Thankfully though, I have some rewards waiting with my latest finds at the buy one take one bin at Chapters and Pages. For 200 bucks, I got The Handbook of Non-Violence by Robert Seeley which includes Aldous Huxley's An Encyclopedia of Pacifism, Ismail Kadare's The Concert, Picasso My Grandfather by Marina Picasso and uh... Pipe Dreams, A Surfer's Journey by Kelly Slater.
I like that Chapters and Pages at Market2. That's also where I got my art books of Alice Neel and David Hockney. But I think my best finds have been Andre Gide's The Immoralist and Jean Genet's The Thief's Journal somewhere in Cubao. I'm not sure if it was in the Booksale there, the thrift shops or the surplus shop where books are scattered among football helmets and old bowling balls.
I have a small library of different versions of classics. I found an old edition of the Hobbit when the Lord of the Rings trilogy films were introducing a younger, hipper generation to Tolkien with an anxious looking Elijah Wood or defiant, smoldering Viggo Mortensen on their covers. I remembered my brother then. How he loved those books growing up and how I texted him when I found more expensive versions without those movie covers. "KICK ASS! GIMME! GIMME! GIMME!" was his text back.

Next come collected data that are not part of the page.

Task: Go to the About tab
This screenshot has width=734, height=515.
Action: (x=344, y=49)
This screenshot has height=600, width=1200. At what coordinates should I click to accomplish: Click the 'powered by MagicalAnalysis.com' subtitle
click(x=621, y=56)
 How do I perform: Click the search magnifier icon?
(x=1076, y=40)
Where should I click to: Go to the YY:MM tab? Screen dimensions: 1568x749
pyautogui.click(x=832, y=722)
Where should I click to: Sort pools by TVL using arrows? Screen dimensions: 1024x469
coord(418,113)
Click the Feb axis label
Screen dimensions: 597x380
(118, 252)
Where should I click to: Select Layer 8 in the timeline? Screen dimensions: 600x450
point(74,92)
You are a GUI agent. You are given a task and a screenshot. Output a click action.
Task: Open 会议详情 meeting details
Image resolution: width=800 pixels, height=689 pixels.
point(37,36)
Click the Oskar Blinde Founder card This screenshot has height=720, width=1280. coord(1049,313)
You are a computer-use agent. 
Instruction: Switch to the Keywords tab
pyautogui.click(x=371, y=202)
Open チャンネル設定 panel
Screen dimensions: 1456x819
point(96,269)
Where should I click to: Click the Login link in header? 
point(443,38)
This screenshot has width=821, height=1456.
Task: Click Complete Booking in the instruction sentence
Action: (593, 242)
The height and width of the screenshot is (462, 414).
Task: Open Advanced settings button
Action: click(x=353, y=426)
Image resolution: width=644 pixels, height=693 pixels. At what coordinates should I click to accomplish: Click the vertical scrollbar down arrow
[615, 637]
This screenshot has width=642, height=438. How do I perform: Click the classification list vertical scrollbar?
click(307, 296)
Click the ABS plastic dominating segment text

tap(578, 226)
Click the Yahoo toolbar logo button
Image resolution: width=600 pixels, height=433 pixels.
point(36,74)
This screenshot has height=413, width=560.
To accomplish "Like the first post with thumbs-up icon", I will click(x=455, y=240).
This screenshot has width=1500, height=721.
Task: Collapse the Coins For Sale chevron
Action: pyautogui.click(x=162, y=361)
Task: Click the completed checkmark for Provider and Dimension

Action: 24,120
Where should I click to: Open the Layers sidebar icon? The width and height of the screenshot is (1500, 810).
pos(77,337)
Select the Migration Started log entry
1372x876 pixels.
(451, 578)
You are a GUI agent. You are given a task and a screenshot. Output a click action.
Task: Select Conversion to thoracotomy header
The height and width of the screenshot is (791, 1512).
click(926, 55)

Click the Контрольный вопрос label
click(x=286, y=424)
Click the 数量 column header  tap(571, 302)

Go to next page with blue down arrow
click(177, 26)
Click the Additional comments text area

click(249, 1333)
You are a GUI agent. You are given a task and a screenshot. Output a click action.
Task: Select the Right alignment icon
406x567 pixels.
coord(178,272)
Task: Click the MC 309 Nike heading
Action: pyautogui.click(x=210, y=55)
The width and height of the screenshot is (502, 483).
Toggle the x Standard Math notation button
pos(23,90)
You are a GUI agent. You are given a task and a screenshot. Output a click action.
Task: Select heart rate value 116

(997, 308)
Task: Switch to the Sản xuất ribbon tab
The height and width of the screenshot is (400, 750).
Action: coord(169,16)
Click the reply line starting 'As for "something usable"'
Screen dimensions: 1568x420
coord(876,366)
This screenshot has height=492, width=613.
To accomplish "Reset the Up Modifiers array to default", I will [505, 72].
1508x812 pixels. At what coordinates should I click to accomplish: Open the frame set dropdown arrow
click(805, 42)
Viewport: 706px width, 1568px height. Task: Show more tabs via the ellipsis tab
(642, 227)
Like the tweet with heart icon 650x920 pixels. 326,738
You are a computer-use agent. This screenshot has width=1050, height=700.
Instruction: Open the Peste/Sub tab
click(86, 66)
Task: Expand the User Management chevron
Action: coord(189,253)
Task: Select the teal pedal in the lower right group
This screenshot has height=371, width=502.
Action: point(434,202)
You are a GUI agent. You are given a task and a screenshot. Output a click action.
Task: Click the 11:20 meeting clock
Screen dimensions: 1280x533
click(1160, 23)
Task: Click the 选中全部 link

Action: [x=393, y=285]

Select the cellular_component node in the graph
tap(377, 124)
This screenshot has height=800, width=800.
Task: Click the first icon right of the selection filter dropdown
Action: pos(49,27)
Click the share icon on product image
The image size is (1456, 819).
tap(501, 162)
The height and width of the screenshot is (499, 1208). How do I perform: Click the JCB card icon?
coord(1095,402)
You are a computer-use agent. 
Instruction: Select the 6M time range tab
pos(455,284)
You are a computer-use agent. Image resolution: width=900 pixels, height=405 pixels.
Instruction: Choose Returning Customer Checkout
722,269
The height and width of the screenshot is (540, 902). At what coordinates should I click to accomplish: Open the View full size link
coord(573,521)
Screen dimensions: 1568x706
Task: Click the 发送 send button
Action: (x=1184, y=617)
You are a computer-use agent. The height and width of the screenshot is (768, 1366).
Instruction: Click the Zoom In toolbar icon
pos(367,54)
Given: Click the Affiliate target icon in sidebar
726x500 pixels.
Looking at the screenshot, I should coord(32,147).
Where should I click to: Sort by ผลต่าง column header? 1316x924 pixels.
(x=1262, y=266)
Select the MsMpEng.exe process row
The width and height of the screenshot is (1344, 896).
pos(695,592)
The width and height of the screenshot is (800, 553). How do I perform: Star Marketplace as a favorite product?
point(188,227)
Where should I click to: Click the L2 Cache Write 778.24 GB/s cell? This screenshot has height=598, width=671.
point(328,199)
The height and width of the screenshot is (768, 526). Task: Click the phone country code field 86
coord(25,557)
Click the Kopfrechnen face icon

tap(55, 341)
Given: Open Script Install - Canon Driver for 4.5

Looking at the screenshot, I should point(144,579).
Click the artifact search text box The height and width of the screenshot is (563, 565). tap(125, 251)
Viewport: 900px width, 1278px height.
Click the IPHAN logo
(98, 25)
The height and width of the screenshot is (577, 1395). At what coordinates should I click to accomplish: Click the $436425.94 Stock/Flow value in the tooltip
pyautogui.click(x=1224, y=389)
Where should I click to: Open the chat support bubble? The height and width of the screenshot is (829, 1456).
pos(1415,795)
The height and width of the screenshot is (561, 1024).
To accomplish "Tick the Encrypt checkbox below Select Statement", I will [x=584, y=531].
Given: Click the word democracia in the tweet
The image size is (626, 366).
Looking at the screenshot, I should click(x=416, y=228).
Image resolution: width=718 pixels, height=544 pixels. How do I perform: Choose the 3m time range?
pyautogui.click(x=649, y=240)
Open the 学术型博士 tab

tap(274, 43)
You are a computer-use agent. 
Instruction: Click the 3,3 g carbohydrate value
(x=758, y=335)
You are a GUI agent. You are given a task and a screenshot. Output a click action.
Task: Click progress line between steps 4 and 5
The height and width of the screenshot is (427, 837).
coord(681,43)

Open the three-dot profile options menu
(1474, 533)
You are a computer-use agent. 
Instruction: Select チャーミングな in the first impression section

I don't know how many versions of 30peso Shakespeares, Thomas Hardys and Jane Austens I have weighing my shelves down. I just feel I have to rescue those books whenever I see them unceremoniously dumped together with pocketbook romances and action thrillers.
Admittedly, among my shelves also sit books that I have not gotten around to reading yet. I don't worry about it though. I'm a big believer in impulse buying when it comes to books. I think there's a reason why you're drawn to a particular book. I think actually, the book calls you. It knows something that you don't. Something that you don't even know you don't know. But one day, when you're ready, you'll open its pages.